== Document passage

Wednesday, February 4, 2009

Mini-Tutorial: Crime Scene Photography

Taking Injury Photographs

We human beings are somewhat fragile creatures. Our bodies of skin, flesh, and bones injure rather easily. Daily life is filled with opportunities to bump and bruise ourselves into our home first-aid kits or worse, the emergency room. It's the risk we take every day doing the things we do.

Fortunately, the majority of the time we easily heal with an ache, lingering bruise, or maybe even a scar to remind us of our mishap.

Unfortunately, we also live in a world where some people choose to inflict pain and injury on others. Be it a gang fight, drunken brawl, or violent spouse, people hurt each other, and it happens every day.
This phenomenon does not discriminate by gender, skin color, or socioeconomic status. For this reason, rarely does a work-day go by that a crime scene investigator is not called upon to take injury photographs.

Injury photographs are often the most powerful evidence used to convict the people who perpetrate these crimes. Wounds heal, memories fade, stories change, but good photographs accompany the jury into the deliberation room.

The key to excellent injury photography breaks down to two things: proper lighting and good depth of field. Come to think of it, these two things play a major role in most, if not all photographs, ...but I digress.

Lets discuss the order in which to take your photographs and how to light them. First, always identify your subject. A three-quarter vertical shot of your subject with the case number, your initials, the date, and your subject's name tells the viewer the "who" and "what" they need to know. (The "why" may be a bit more difficult to ascertain.) For this photograph, using your flash on-camera will do fine.

Your next photo should be a mid-range shot showing what area of the body the injury is located. On-camera flash will generally work here as well.

Lastly, move in for close-ups that will document the details of the wound. Taking a series of photographs in this order allows the viewer to follow the overall, mid-range, close-up style of crime scene photography. In this case, think of it as: "Here is the injured person, here is their arm with the injury, and here is the injury itself."

====

• **Given task 1**
Set down the entries starting at the line that contains "Expand the 通用操作 group menu" and ending at the line that contains "1000x613 pixels. [x=627, y=76]", copying each line unchanged.

== Material to process

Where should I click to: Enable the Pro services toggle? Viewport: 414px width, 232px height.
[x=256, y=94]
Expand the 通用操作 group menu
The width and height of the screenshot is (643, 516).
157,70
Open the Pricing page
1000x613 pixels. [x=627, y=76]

====
== Material to process

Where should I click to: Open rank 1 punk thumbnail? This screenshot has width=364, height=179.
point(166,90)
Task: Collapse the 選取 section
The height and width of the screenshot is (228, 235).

====

• **Given task 2**
Pull out the entire tutorial on injury photography word for word.

• **Correct response 1**
Expand the 通用操作 group menu
The width and height of the screenshot is (643, 516).
157,70
Open the Pricing page
1000x613 pixels. [x=627, y=76]

• **Correct response 2**
Wednesday, February 4, 2009

Mini-Tutorial: Crime Scene Photography

Taking Injury Photographs

We human beings are somewhat fragile creatures. Our bodies of skin, flesh, and bones injure rather easily. Daily life is filled with opportunities to bump and bruise ourselves into our home first-aid kits or worse, the emergency room. It's the risk we take every day doing the things we do.

Fortunately, the majority of the time we easily heal with an ache, lingering bruise, or maybe even a scar to remind us of our mishap.

Unfortunately, we also live in a world where some people choose to inflict pain and injury on others. Be it a gang fight, drunken brawl, or violent spouse, people hurt each other, and it happens every day.
This phenomenon does not discriminate by gender, skin color, or socioeconomic status. For this reason, rarely does a work-day go by that a crime scene investigator is not called upon to take injury photographs.

Injury photographs are often the most powerful evidence used to convict the people who perpetrate these crimes. Wounds heal, memories fade, stories change, but good photographs accompany the jury into the deliberation room.

The key to excellent injury photography breaks down to two things: proper lighting and good depth of field. Come to think of it, these two things play a major role in most, if not all photographs, ...but I digress.

Lets discuss the order in which to take your photographs and how to light them. First, always identify your subject. A three-quarter vertical shot of your subject with the case number, your initials, the date, and your subject's name tells the viewer the "who" and "what" they need to know. (The "why" may be a bit more difficult to ascertain.) For this photograph, using your flash on-camera will do fine.

Your next photo should be a mid-range shot showing what area of the body the injury is located. On-camera flash will generally work here as well.

Lastly, move in for close-ups that will document the details of the wound. Taking a series of photographs in this order allows the viewer to follow the overall, mid-range, close-up style of crime scene photography. In this case, think of it as: "Here is the injured person, here is their arm with the injury, and here is the injury itself."